EXERCISE - Repeat the passage on workplace bullying, starting at "While teen and" and ending at "is usually the office.".

GIVEN TEXT -
^^^^^^^^^^^^^^^^
While teen and adult bullying take a similarly aggressive approach, and happen at about the same rate, grown-up bullies are more sophisticated, using verbal tactics over physical ones. And most notably, while they can terrorize at your apartment complex, the gym or the local bar, their playground is usually the office.

There, bullying manifests as being pranked, ignored, disrespected, or mocked. It can mean having your ideas stolen, your contributions diminished. In an interview with workplace psychology expert Sandra Robinson at Vice, she notes that adult bullies have some similar habits, which may include:

Political back-stabbing, socially undermining someone, publicly belittling others, and ostracism. [That is] one trait I’m studying quite heavily, which involves purposely leaving people out, excluding them from groups and meetings, giving them the silent treatment or the cold shoulder. Research shows that [ostracism] is extremely detrimental to employees because it makes them feel paranoid, unwelcome, and under extreme stress. Nobody will operate well when they feel like that.

Fun fact, many bullies are often bosses and supervisors, because they have more power. They are also white. Research shows Hispanics are most bullied in the workplace, followed by African Americans and Asians. Still, Robinson says, all a man has to believe is that he has or should have the most power to bully.

“The way our society is set up, men feel they may have more power than women, or white employees may feel they have more power than [people of color],” Robinson told Vice. “ [It can] take lots of different forms, and that’s because power is perceptual — it isn’t even necessarily real. The dynamic is all about the bully believing they have a certain level of power, and that actually empowers them to act on their impulses.”

While being a big jerk is a universal trait, male bullying tends to take more aggressive forms — more overt physical or verbal intimidation versus the more subtle mind games of the “mean girl” stereotype. But men and women both go after people they deem easy to pick on.

The question, then, is what to do about your bully if you have one. The advice for handling adult bullies is pretty straightforward — document it. And if you can’t separate yourself from the bully, or if calmly confronting them about what’s going on doesn’t work, you’re supposed to take it up the flagpole to someone with enough power to handle it. (Hopefully the bully is not your boss, surrounded by a protective circle of other bullies.)
^^^^^^^^^^^^^^^^
PROVIDED MATERIAL -
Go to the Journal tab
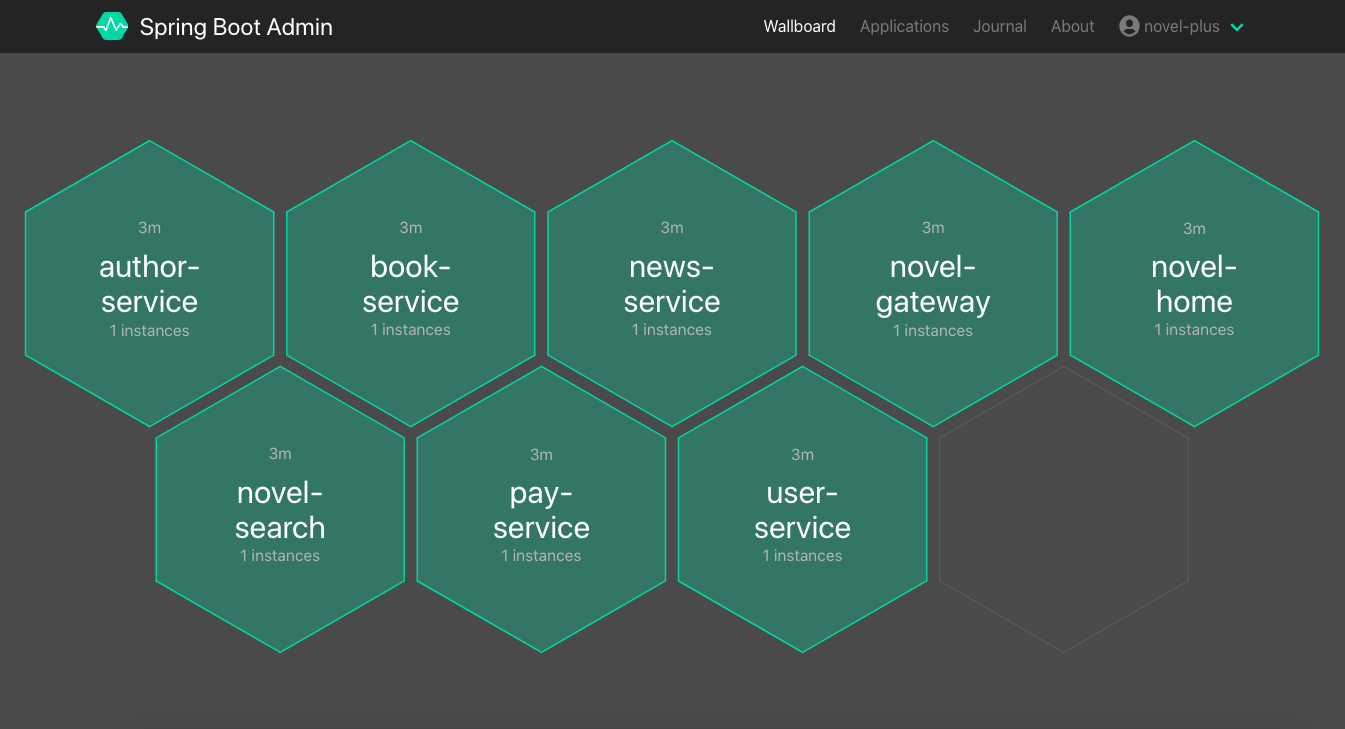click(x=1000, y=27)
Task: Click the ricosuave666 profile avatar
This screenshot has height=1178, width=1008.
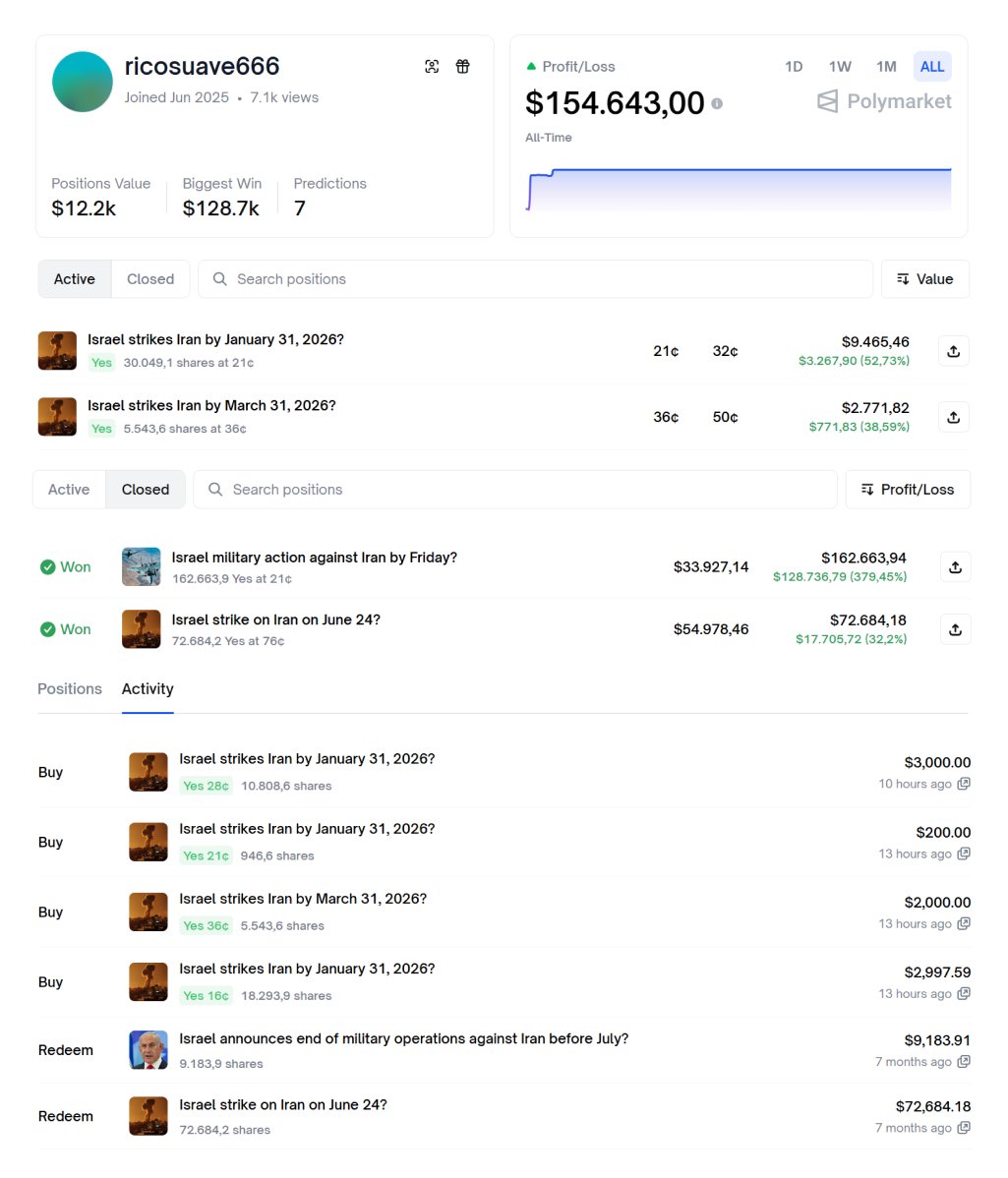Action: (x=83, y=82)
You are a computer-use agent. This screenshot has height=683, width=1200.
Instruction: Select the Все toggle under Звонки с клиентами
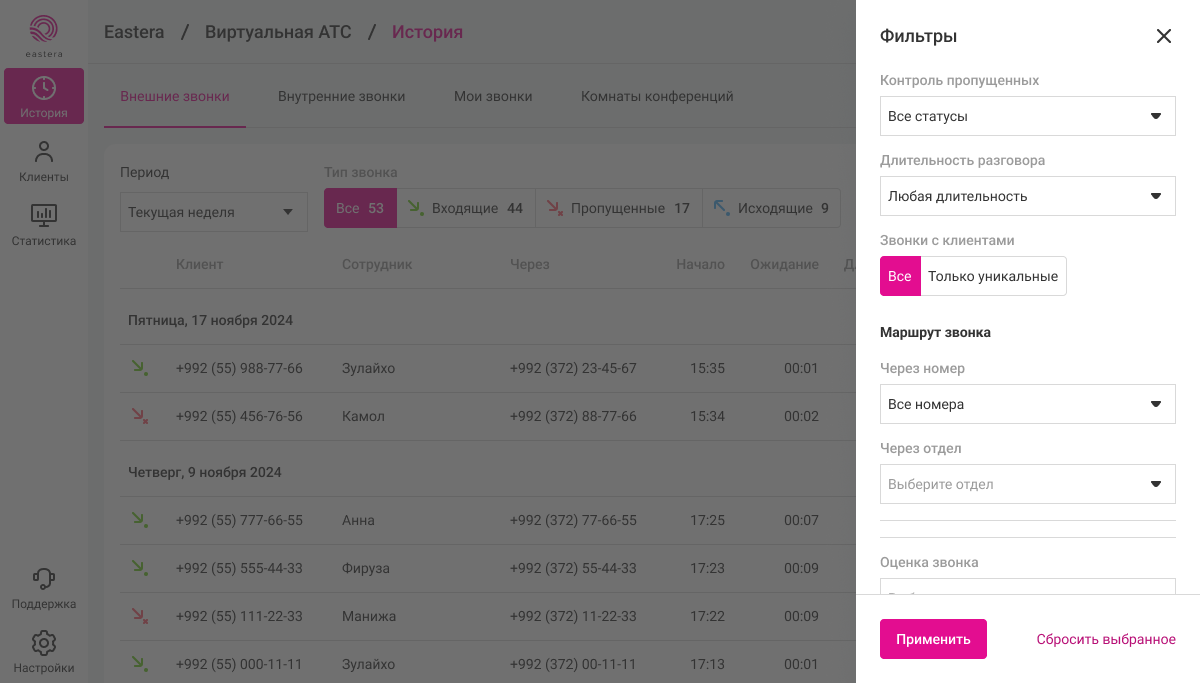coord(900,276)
^^^^^^^^^^^^^^^^
WRITTEN SOLUTION -
While teen and adult bullying take a similarly aggressive approach, and happen at about the same rate, grown-up bullies are more sophisticated, using verbal tactics over physical ones. And most notably, while they can terrorize at your apartment complex, the gym or the local bar, their playground is usually the office.